Ce à quoi Serena Williams répondit en juin 2018 pendant une conférence de presse à l’occasion de Roland-Garros, où les deux devaient se disputer une place en quarts de finale avant que l’Américaine ne déclare forfait quelques heures seulement avant d’entrer sur le court :

« En tant que fan, je voulais lire le livre et j’avais hâte qu’il sorte et j’étais très contente pour elle. Et puis en fait, le livre parlait beaucoup de moi. Ça m’a vraiment surprise pour tout vous dire. Je ne m’attendais pas à lire un livre sur moi-même, livre qui n’est pas complètement vrai. Donc je me disait que c’était intéressant mais… je ne sais pas.
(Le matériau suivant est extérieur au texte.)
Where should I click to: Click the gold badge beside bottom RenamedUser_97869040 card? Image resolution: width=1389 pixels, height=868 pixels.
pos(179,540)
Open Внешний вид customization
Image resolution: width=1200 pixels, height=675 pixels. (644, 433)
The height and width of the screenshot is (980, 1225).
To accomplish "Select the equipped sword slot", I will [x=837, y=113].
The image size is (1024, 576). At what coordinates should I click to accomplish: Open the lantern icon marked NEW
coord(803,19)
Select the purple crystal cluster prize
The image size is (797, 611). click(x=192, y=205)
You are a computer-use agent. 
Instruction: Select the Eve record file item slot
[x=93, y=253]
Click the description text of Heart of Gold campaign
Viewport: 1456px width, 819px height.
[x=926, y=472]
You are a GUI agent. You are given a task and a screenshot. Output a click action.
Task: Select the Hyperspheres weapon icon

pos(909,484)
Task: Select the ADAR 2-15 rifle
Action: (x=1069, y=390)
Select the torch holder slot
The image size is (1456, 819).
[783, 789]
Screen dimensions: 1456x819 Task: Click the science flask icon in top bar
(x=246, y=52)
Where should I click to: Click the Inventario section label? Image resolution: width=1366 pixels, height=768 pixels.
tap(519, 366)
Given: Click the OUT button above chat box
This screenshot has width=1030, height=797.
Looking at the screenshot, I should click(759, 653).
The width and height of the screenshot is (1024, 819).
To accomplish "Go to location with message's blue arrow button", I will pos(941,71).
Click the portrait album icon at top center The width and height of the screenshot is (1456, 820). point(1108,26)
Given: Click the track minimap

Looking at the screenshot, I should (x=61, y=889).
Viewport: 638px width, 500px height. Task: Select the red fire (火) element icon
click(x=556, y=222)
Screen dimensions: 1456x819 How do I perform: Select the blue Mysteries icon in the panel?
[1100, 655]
Je ne savais pas qu’elle m’admirait autant ou que j’étais si importante dans sa carrière. » 

Toujours est-il que depuis le match fondateur de la rivalité américano-russe, Maria Sharapova n’a plus remporté qu’un seul match face à Serena Williams, la finale des WTA Finals de 2004 (4-6 6-2 6-4). Quinze ans de disette. Dix neuf confrontations entre 2005 et 2016. Trois sets remportés par la Russe, le dernier en 2013. Au dépend de sa rivale, l’Américaine a remporté un titre Olympique (Londres 2012), un WTA Finals et trois titres du Grand Chelem (Open d’Australie 2007 et 2015, Roland-Garros 2013). Un ascendant psychologique vous avez dit ? Lundi, elles partageront un court pour la première fois depuis trois ans (quart de finale de l’Open d’Australie 2016). Cette affiche au caractère électrique pourrait, en cas de victoire, lancer Serena Williams dans son contre-la-montre au 24e titre du Grand Chelem, après trois échecs consécutifs en finale depuis son retour de grossesse il y a un an et demi.